İncil:Yuhanna 14:28. Size, ‘Gidiyorum, ama yanınıza döneceğim’ dediğimi işittiniz. Beni sevseydiniz, Baba’ya gideceğim için sevinirdiniz. Çünkü Baba benden üstündür. Bu ayet bazı gruplar tarafından İsa’nın Tanrı’dan sonra gelen en “büyük güç olduğunu sözde “kanıtlamak” için kullanılmaktadır. Eğer Tanrı İsa’dan üstünse İsa’nın nasıl Tanrı olabileceğini merak ederler.

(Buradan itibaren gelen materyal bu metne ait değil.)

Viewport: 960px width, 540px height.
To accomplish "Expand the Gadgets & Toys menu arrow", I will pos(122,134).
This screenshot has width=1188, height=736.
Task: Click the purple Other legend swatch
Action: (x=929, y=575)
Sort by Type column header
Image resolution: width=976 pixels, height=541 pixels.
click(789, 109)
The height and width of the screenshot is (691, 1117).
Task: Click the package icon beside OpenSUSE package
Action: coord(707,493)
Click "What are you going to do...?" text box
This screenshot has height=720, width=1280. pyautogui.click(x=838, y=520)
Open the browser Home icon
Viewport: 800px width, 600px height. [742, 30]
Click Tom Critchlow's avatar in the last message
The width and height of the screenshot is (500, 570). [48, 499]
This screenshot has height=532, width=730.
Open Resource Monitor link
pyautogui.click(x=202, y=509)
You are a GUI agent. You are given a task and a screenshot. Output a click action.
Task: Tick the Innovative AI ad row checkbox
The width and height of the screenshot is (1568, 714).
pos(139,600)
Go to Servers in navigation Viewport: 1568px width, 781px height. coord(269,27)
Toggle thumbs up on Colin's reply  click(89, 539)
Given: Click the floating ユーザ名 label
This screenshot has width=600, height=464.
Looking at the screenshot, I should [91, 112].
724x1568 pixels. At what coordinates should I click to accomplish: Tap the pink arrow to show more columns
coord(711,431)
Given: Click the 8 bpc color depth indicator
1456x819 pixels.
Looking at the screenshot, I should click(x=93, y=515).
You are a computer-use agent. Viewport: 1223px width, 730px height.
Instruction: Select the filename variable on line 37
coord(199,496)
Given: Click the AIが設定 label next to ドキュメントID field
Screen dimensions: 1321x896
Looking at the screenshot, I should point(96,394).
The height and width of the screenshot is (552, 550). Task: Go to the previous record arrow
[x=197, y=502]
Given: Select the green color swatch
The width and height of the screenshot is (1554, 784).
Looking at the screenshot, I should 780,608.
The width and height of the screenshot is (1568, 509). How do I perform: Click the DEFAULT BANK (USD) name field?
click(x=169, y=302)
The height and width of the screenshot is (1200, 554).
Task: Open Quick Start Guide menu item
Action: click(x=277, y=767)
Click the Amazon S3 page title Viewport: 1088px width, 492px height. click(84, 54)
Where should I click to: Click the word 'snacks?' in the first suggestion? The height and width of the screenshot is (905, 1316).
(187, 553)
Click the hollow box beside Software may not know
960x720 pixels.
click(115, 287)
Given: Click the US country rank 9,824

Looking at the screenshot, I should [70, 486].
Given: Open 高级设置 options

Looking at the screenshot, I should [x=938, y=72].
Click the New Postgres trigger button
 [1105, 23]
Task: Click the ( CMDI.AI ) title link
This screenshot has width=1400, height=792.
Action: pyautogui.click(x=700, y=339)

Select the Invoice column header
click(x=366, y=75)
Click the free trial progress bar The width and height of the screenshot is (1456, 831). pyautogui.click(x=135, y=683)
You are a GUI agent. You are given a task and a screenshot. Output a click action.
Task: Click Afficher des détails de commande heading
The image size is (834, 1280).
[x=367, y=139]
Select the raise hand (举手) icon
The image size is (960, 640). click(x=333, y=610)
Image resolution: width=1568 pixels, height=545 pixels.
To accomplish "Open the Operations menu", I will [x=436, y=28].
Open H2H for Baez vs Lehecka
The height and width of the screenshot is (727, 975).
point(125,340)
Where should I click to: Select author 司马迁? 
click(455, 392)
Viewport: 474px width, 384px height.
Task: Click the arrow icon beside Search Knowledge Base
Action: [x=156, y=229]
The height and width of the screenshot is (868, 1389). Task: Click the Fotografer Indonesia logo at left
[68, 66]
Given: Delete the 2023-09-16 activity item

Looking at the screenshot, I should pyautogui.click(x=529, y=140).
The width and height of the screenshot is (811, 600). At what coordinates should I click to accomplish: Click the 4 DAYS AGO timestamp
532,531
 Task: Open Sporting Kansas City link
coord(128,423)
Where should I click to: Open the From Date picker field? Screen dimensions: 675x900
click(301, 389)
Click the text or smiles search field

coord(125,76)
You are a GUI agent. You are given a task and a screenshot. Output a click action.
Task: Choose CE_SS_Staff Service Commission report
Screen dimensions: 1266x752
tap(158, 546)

Bunun bir açıklaması Pavlus’un İncil:Filipililere 2:5-8’deki öğretisiyle başlar. Pavlus burada şöyle demiştir:
Mesih İsa’da olan düşünce sizde de olsun. Mesih, Tanrı özüne sahip olduğu halde, Tanrı’ya eşitliği sımsıkı sarılacak bir hak saymadı. Ama yüceliğinden soyunarak kul özünü aldı ve insan benzeyişinde doğdu. İnsan biçimine bürünmüş olarak ölüme bile boyun eğip kendini alçalttı.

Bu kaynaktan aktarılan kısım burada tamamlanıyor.